Last fall, I acquired a beat up old camera bag from my dad. Unpacking it, I found a largely complete Olympus OM 10 kit: 28, 50, 75-150 lenses; flash; manual adapter; filters; brackets and cables to take the flash off camera. It’s almost as if someone went into a Penny’s or Sears’s in about 1980 and got talked into way more than they ever needed.
Back in 2012, when I first picked up the D7000, and on Ken Rockwell’s recommendation,* I acquired a 75-150 Series E. I dropped the camera on it shortly after, creating the one-and-only Zomb-E, and later acquired another copy.
Having tested (minimally, as is my standard) the 28mm f/3.5 G-Zuiko and the 50mm f/1.8 F. Zuiko, I decided it was finally time to see how the 75-150mm f/4 Zuiko fares when pitted against the vaunted Nikon 75-150mm f/3.5 E-Series.
tl;dr: it’s horses for courses, as they say, though the Nikon is 1/3 stop wider and focuses nearly a meter closer…
I started the test way back in February 2021, during the Polar Vortex event, and only finished it in late March.
The Cameras: the Nikon FG and the Olympus OM10, both relevantly similar, small, light, aperture priority or full manual (the Oly requires an adapter to add manual control), very well built consumer cameras.
The Film: Ferrania P30 (2017 Alpha release in the FG, 2019 production version in the Oly), exposed at EI50, stand developed in Rodinal, and I believe the roll from the Olympus was on top in the tank.**
You’ll notice images from the Nikon are somewhat lighter, maybe a stop or two over the Olympus. I suspect this comes down to differences between the Alpha and Production versions of P30, and, perhaps, the exposure programs in the two cameras. While I prefer the Nikon, and find it more true to what I remember, for purposes of this post, it doesn’t really matter: we’re looking at characteristics and abilities of the lenses themselves, not so much the exposure programs of the cameras or P30 variants.
I strove to match the framing, zoom level, and aperture between shots. I wasn’t always successful, and a better reviewer might set up a tripod and swap cameras while keeping relative position the same.
So. The Olympus 75-150 Zuiko has a constant f/4 aperture, focuses as close as 1.7m (~5.5 ft.), employs separate rings for focus and zoom, and apparently has a built in lens shade (though I neither noticed nor missed it).
The Nikon 75-150mm E Series has a constant f/3.5 aperture, focuses down to 1m (3.2′), and employs a single ring for focus and zoom, with a push/pull design.

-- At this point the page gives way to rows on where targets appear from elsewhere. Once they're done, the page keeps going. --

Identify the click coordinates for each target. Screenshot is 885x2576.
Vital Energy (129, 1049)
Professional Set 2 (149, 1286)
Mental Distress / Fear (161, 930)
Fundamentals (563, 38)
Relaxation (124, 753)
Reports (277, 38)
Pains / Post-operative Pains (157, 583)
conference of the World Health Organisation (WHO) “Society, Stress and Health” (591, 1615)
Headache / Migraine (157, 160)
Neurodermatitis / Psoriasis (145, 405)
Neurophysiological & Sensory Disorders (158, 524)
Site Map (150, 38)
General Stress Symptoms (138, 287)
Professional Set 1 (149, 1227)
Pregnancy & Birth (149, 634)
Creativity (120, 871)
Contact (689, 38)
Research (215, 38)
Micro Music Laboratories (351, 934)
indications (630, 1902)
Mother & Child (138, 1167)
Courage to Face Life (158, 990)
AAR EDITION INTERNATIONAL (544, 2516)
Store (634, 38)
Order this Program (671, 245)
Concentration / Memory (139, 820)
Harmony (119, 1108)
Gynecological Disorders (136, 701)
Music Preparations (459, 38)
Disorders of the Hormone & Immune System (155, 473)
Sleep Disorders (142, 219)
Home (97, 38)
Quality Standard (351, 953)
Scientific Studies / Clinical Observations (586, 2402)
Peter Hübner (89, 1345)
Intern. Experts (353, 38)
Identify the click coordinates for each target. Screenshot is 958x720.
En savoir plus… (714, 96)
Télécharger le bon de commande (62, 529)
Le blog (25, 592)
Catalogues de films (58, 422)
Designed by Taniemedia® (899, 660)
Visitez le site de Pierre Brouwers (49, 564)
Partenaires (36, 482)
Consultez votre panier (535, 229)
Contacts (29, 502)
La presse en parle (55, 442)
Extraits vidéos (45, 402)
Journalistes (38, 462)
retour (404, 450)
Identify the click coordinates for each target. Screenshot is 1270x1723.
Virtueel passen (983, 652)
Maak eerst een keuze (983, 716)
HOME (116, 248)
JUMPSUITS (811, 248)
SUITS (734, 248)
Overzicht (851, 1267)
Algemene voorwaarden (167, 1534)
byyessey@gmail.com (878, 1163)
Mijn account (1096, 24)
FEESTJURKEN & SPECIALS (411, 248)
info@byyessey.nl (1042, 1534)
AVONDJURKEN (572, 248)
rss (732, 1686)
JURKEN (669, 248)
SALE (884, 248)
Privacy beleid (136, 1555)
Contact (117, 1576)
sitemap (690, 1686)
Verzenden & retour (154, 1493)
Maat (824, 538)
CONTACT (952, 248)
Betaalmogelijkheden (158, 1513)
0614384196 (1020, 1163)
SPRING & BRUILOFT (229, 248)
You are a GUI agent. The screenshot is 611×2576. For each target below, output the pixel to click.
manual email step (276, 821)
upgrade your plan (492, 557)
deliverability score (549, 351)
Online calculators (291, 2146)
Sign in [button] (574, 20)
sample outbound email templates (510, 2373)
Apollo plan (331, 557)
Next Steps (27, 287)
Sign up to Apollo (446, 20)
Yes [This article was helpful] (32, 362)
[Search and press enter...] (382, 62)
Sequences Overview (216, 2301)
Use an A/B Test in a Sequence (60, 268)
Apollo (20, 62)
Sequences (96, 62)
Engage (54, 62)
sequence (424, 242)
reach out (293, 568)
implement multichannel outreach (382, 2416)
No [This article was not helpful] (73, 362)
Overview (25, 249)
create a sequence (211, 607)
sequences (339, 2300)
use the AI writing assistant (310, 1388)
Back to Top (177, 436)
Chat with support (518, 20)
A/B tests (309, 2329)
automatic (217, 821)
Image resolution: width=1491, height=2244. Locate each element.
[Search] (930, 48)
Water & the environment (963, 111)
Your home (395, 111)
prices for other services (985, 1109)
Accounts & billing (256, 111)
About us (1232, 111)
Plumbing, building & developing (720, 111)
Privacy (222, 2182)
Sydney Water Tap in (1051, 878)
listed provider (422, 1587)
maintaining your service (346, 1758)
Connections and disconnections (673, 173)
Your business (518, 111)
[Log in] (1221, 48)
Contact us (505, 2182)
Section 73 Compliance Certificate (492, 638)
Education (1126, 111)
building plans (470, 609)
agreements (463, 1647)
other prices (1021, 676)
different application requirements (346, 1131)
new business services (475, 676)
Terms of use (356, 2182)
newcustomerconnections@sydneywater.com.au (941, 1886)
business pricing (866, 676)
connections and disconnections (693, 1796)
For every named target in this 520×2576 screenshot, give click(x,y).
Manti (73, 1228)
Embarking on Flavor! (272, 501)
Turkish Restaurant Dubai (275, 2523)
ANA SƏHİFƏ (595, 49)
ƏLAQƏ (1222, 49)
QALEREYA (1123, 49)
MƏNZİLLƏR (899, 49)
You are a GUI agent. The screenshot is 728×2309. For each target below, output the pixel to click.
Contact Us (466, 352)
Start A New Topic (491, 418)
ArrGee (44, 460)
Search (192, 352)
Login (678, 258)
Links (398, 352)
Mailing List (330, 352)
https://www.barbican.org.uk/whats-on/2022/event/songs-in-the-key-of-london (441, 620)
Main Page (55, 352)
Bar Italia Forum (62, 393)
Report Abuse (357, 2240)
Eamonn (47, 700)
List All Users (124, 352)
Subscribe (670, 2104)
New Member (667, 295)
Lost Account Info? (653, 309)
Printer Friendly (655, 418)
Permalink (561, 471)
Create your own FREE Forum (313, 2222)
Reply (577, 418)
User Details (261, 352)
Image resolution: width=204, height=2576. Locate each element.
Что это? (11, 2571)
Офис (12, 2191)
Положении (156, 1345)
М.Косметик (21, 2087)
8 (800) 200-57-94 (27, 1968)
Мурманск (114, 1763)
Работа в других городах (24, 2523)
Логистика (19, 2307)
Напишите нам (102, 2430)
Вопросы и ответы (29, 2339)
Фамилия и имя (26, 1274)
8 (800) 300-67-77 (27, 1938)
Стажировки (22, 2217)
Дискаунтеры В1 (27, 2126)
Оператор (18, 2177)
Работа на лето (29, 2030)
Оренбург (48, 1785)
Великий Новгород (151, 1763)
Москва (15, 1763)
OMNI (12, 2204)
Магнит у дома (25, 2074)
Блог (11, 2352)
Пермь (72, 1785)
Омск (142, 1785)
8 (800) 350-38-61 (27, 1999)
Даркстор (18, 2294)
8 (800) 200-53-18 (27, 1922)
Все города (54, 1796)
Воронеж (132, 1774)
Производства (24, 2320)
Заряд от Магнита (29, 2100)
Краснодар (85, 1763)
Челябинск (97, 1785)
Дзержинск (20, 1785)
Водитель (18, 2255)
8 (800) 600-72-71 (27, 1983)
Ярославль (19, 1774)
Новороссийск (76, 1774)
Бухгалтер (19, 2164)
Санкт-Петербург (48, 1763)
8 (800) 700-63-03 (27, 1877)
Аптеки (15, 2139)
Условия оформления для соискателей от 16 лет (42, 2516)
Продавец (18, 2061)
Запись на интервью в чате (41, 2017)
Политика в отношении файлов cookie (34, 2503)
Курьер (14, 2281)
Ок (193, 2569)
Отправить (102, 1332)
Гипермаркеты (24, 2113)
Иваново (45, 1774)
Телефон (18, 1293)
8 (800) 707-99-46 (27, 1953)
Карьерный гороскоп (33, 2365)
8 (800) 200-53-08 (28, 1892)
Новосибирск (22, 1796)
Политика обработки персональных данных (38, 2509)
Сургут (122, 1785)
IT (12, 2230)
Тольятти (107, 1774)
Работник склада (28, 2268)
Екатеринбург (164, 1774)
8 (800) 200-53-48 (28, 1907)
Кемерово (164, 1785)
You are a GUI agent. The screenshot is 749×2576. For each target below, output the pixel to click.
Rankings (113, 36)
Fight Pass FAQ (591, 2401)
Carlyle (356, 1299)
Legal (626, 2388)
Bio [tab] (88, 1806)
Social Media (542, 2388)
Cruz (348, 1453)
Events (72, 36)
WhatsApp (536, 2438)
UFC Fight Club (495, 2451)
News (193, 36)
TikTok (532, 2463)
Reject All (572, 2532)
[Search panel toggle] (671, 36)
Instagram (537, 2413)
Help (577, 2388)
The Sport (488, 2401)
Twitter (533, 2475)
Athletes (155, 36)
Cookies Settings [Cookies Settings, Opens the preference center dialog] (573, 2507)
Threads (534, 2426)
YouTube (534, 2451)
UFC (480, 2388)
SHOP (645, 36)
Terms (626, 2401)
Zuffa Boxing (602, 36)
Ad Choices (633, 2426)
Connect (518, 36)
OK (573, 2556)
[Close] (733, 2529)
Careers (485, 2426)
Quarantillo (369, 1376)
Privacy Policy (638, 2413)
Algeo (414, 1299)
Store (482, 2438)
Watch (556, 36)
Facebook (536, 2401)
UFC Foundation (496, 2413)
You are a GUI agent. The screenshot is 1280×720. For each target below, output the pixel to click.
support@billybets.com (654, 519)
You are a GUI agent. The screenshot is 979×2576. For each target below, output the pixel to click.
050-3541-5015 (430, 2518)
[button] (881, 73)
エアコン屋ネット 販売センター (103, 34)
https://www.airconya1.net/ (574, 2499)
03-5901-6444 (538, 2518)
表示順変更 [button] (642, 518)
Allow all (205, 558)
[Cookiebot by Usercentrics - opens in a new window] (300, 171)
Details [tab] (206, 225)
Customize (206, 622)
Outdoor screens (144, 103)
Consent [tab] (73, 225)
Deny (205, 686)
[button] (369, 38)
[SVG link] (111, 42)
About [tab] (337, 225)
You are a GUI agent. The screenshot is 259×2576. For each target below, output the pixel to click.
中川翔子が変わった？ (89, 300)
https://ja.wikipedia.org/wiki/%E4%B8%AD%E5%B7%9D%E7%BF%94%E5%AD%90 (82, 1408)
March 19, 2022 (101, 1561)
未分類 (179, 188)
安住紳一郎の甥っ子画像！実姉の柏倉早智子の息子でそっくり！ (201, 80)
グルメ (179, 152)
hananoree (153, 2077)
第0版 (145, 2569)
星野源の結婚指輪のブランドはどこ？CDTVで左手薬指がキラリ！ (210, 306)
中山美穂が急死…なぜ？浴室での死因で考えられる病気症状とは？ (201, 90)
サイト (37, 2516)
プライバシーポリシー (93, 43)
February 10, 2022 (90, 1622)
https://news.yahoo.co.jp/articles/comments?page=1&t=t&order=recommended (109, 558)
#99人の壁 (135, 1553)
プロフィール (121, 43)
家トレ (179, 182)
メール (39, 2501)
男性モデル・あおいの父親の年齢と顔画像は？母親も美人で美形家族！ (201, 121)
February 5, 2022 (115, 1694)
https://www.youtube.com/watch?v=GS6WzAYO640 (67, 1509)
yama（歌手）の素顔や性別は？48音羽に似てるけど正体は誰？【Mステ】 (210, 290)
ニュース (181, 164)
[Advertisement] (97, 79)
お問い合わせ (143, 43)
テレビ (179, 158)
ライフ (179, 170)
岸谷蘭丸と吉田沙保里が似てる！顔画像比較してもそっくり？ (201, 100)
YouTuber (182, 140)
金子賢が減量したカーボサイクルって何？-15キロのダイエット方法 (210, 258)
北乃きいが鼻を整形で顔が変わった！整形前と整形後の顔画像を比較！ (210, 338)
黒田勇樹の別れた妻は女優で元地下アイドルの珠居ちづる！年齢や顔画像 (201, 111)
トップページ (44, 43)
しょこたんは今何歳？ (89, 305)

Overall, they’re very very similar: the Olympus may be a touch narrower, maybe, and feels a bit less friendly, slicker, sharper, pointy-er, though that probably comes down to my long familiarity with the Nikon version. I also had a bit of trouble finding the zoom ring on the Oly, and in going back and forth between the two zoom methods. With more practice, it wouldn’t matter either way.
Shooting them side by side, and with my predilections for close-focus, wide aperture silliness, well, I didn’t notice until the very end of the roll so much, but the Nikon’s 1/3 stop and 2′ of closer reach is a winner, for me anyway.
Here they both are at closest focus distance, and widest aperture.
And of course, at distance they’re virtually indistinguishable.
Given the two (slightly, but how slightly? I have no idea) film stocks (Ferrania P30 alpha and P30 production) and two different manufacturer’s exposure programs, the overall results from the lenses are quite different, and a better test would use precisely the same film stock, from the same production run, and then develop separately, both in the top position of the 2 reel tank, and probably in fresh C-41.
But hindsight being 20:20, and all, maybe this test was good enough?
And, really, it mostly comes down to mount: Nikon shooters can enjoy and revel in the wonderful 75-150 E Series; Olympus shooters can get a good deal on a useful-enough, very competent short tele-zoom.
*smh
**a better test would’ve maybe developed the rolls separately to try to eliminate any other variables, and I’ve never seen anything like this in all my time semi-standing with Rodinal, so I doubt it mattered any at all.